Auch auf europäischer Ebene erfolgten inzwischen zahlreiche Initiativen zum Bodenschutz und zu einer am Grundsatz des Bodenschutzes orientierten Stadtplanung. Zuletzt der Vorschlag der Europäischen Kommission für eine Strategie für gesunde Böden vom 22.09.2006. Die Bodenstrategie ist die letzte von sieben thematischen Strategien, die die Kommission im Rahmen des 6. Umweltaktionsprogramms von 2002 vorschlägt. Die Strategie wird von einem Vorschlag für eine Rahmenrichtlinie und von einer Verträglichkeitsprüfung begleitet. Aktuelle Informationen unter: http://ec.europa.eu/environment/soil/index.htm.

Das Bodenschutzgebot nach dem Baugesetzbuch BauGB
Das Bau- und Raumordnungsgesetz BauROG 1998 hat den städtebaulichen Bodenschutz dadurch aufgewertet, dass der Bodenschutz, der ein wichtiges Ziel einer nachhaltigen Stadtentwicklung ist, im Katalog im § 1 a an erster Stelle genannt wurde. Die allgemeinen Grundsätze des Bodenschutzes sind in § 1 a Abs. 2 zusammengefasst und damit ist, so die amtliche Begründung, den Gemeinden ein Instrument an die Hand gegeben, den komplexen Anforderungen des Schutzes der begrenzten Ressource Boden Rechnung zu tragen. Anknüpfend an die Nachhaltigkeitsstrategie der Bundesregierung verpflichtet der neue § 1 a Abs. 2 Satz 1 die Gemeinden erstmals ausdrücklich, in der Bauleitplanung die vielfältigen Instrumente des Flächenrecyclings, der Nachverdichtung und der Innenentwicklung zu nutzen. § 1 a Abs. 2 Satz 2 enthält eine Umwidmungssperre, Satz 3 stellt klar, dass Ziele des Bodenschutzes in der Abwägung zu berücksichtigen sind.

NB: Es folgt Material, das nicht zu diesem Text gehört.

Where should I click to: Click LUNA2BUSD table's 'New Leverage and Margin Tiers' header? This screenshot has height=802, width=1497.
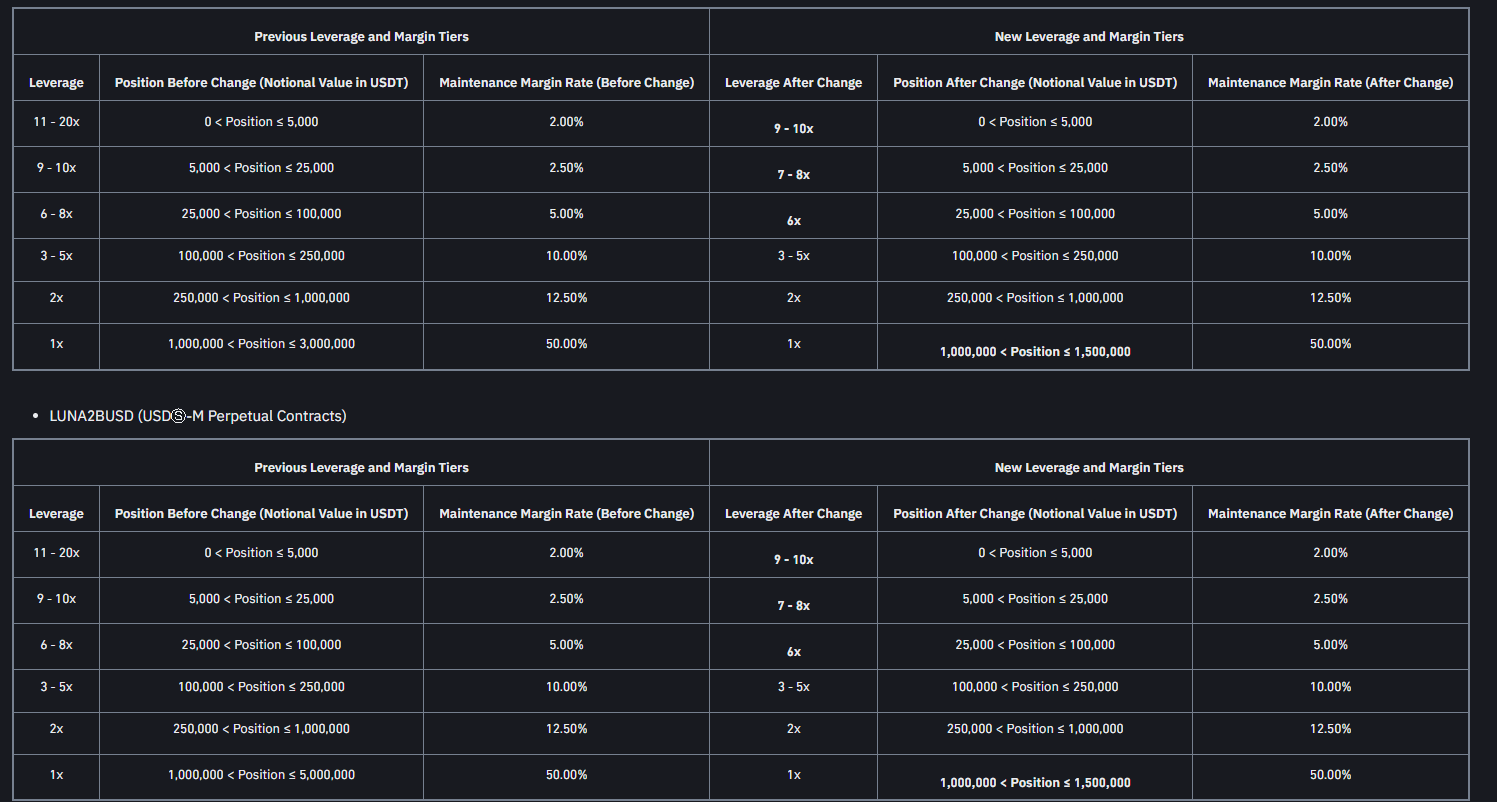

Das Schutzgut Boden wird direkt oder indirekt aufgeführt in § 1 (6) Nr. 7 c), § 1 (6) Nr. 7 d), § 1 (6) Nr. 7 g), § 1 (6) Nr. 7 i), § 1 a (2), § 1 a (3), § 2 (4) Satz 1, Anlage zu § 2 (4) und § 2 a, hinzu kommen die Festsetzungsmöglichkeiten nach § 9, insbesondere die Möglichkeit der Festsetzung von Flächen oder Maßnahmen zum Schutz, zur Pflege und zur Entwicklung von Boden, Natur und Landschaft nach § 9 Abs. 1 Nr. 20.

Der Bodenschutz im Rahmen der baurechtlichen Abwägung

Nach allgemeiner Rechtsauffassung haben die Umweltbelange, insbesondere die in § 1 Abs. 6 Nr. 7 aufgeführten Belange, in der Abwägung keinen Vorrang und auch nicht die Bedeutung eines Optimierungsgebots. Somit ist auch der Bodenschutz davon betroffen. Allerdings sind die Auswirkungen einer Planung auf die Umweltbelange des Bodenschutzes im Umweltbericht fachlich zu ermitteln und zu bewerten (Umweltprüfung nach § 2 Abs. 4 BauGB), ehe sie mit anderen Belangen rechtlich abzuwägen sind. Das nicht vermehrbare Schutzgut Boden ist von den Gemeinden im Rahmen der Bauleitplanung angemessen zu berücksichtigen. Dennoch sind die Gemeinden nicht verpflichtet, bei der Ausarbeitung der jeweiligen Planung das komplette Instrumentarium Boden schützender Festsetzungen aufzubieten. Das Bodenschutzgebot des § 1 a Abs. 2 begründet auch keine Verpflichtung im Rahmen der Umweltprüfung stets umfangreiche Untersuchungen über die Qualität des Bodens durchzuführen. Das BauGB bietet hier insbesondere die Möglichkeit der "Abschichtung zugunsten nachfolgender Planverfahren" (§ 2 Abs. 4 Satz 5), wenn bereits auf der Ebene der vorbereitenden Bauleitplanung (Flächennutzungsplan/Landschaftsplan) eine umfassende Umweltprüfung durchgeführt wurde. Anlass, den Boden näher zu untersuchen besteht dann, wenn erkennbar ist, dass Boden mit einer besonderen ökologischen oder landwirtschaftlichen Qualität oder mit besonderen Funktionen nach § 2 BBodSchG (z. B. als Archiv der Natur- und Kulturgeschichte etc. überbaut werden soll). Gleiches gilt in Bezug auf Altlasten.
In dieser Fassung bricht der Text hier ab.